Will retail rents go down?
  • There is a lot of space in the market now and since demand for space is not following the typical supply and demand curve, rents will likely go down in a few areas; in NYC this will happen in SoHo, the Meatpacking District and some sections of Madison Avenue. Overall, according to panelists, rents will remain flat for a few years.
  • Despite higher vacancy rates panelists are “cautiously optimist”.  According to them, the online trend is not sustainable: “there’s only so much UPS and delivery traffic the City can accommodate”… “Stores are still the best way to distribute to the customer”.


What’s next for retailers? What are the next trends?

  • Despite growing of e-commerce, a number of existing retailers are quickly adapting and many interesting retail concepts emerging (as mentioned above, Apple, Bonobos, Warby Parker and Peloton).
  • Panelists expect to see more online companies (large and small) opening bricks and mortar locations, especially in short term leases, pop-ups, etc.

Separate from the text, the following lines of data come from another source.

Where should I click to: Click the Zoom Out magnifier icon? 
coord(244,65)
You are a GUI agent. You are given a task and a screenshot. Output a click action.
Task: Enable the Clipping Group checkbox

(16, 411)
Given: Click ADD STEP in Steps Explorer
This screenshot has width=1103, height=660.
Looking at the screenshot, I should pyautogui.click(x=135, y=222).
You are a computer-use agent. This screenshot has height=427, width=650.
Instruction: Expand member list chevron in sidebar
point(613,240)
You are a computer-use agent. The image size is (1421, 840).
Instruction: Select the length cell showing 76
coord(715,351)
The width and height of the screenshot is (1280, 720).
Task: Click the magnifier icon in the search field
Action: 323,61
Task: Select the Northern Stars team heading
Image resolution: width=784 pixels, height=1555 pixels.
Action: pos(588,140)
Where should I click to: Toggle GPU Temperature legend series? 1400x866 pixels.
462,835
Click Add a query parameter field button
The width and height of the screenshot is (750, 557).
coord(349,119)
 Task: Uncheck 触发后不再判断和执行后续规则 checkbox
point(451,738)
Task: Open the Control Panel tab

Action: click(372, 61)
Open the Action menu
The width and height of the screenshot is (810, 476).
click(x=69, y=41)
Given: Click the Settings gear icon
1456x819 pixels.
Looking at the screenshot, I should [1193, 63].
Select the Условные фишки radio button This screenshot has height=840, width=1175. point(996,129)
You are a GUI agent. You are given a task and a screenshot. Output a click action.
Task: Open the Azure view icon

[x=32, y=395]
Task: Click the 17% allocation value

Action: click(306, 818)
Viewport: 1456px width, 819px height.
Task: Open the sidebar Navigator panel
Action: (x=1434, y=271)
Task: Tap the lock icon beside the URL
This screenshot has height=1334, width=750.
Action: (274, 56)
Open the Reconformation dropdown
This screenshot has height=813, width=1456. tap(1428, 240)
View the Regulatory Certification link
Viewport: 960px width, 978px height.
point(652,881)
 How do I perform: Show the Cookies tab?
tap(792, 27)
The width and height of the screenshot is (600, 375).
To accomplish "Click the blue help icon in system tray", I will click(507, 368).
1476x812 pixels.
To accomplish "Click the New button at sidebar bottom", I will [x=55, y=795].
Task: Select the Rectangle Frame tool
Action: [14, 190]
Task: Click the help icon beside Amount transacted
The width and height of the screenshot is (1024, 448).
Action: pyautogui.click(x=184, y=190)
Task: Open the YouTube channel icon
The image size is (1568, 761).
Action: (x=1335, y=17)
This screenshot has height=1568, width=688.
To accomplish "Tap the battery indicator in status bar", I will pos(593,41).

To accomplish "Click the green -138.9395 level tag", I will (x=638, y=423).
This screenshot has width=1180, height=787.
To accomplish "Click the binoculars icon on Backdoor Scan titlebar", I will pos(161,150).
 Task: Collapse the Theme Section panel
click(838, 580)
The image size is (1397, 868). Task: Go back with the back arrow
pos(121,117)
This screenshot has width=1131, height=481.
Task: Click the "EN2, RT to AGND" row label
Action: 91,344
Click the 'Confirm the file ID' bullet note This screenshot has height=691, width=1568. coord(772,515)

  • The stores that are (and will continue to) succeed have a strong focus on providing not only strong products, but an incredible service. For example, Starbucks has over 700 stores in Manhattan alone and their service accounts for a large portion of that success.
  • Retail experience will be increasingly curated to each individual customer. For example, the new Amazon bookstores resemble a traditional bookstore, but uses online data to suggest additional books based on customers shopping and browsing histories.
  • Big data is the next ‘thing’; increasingly retailers are using it to connect to consumers and personalize offerings. Panelists observed the retail industry is doing a better job at capturing and using big data than real estate: “there’s so much data out there and we haven’t figured out how to put it together yet”.